Cautionary Statement Regarding Forward-Looking Statements

 

Statements contained in this filing regarding matters that are not historical facts are forward-looking statements. Words such as “anticipates,” “believes,” “expects,” “intends,” “plans,” “potential,” “projects,” “would,” and “future,” or similar expressions, are intended to identify forward-looking statements.

 

 

 

 

Forward-looking statements contained in this filing include, but are not limited to statements relating to: the timing of the consummation of the business combination transaction between United Therapeutics and Miromatrix (the “Transaction”); the potential financial upside of the Transaction; United Therapeutics’ dedication to addressing the severe shortage of transplantable organs; and the acceleration of Miromatrix’s pipeline.
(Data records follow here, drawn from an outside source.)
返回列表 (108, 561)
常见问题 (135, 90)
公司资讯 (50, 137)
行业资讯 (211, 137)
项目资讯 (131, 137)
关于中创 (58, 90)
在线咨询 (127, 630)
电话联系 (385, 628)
Each of these forward-looking statements involves substantial risks and uncertainties that could cause actual results to differ significantly from those expressed or implied by such forward-looking statements, including, without limitation, risks and uncertainties related to: the risk that the Transaction may not be completed in a timely manner or at all, which may adversely affect Miromatrix’s business and the price of Miromatrix’s common stock; the failure to satisfy the conditions to the consummation of the Transaction, including the tender of a majority of the outstanding shares of Miromatrix’s common stock; the occurrence of any event, change or other circumstance that could give rise to the termination of the merger agreement; the effect of the announcement or pendency of the Transaction on Miromatrix’s business relationships, operating results, and business generally; risks that the proposed Transaction disrupts current plans and operations of Miromatrix or United Therapeutics and potential difficulties in Miromatrix’s employee retention as a result of the Transaction; risks related to diverting management’s attention from Miromatrix’s ongoing business operations; the outcome of any legal proceedings that may be instituted against Miromatrix related to the merger agreement or the Transaction; the ability of United Therapeutics to successfully integrate Miromatrix’s operations and technology after the Transaction closes; future research and development results, including preclinical and clinical trial results; the timing or outcome of approvals or actions by the U.S. Food and Drug Administration, if any and other risks and uncertainties, such as those described in periodic and other reports filed by United Therapeutics and Miromatrix with the SEC, including their respective most recent Annual Reports on Form 10-K, Quarterly Reports on Form 10-Q, and Current Reports on Form 8-K. 

 

Any forward-looking statements are made based on the current beliefs and judgments of United Therapeutics’ and Miromatrix’s management, and the reader is cautioned not to rely on any forward-looking statements made by United Therapeutics or Miromatrix. Except as required by law, United Therapeutics and Miromatrix do not undertake any obligation to update (publicly or otherwise) any forward-looking statement, whether as a result of new information, future events, or otherwise.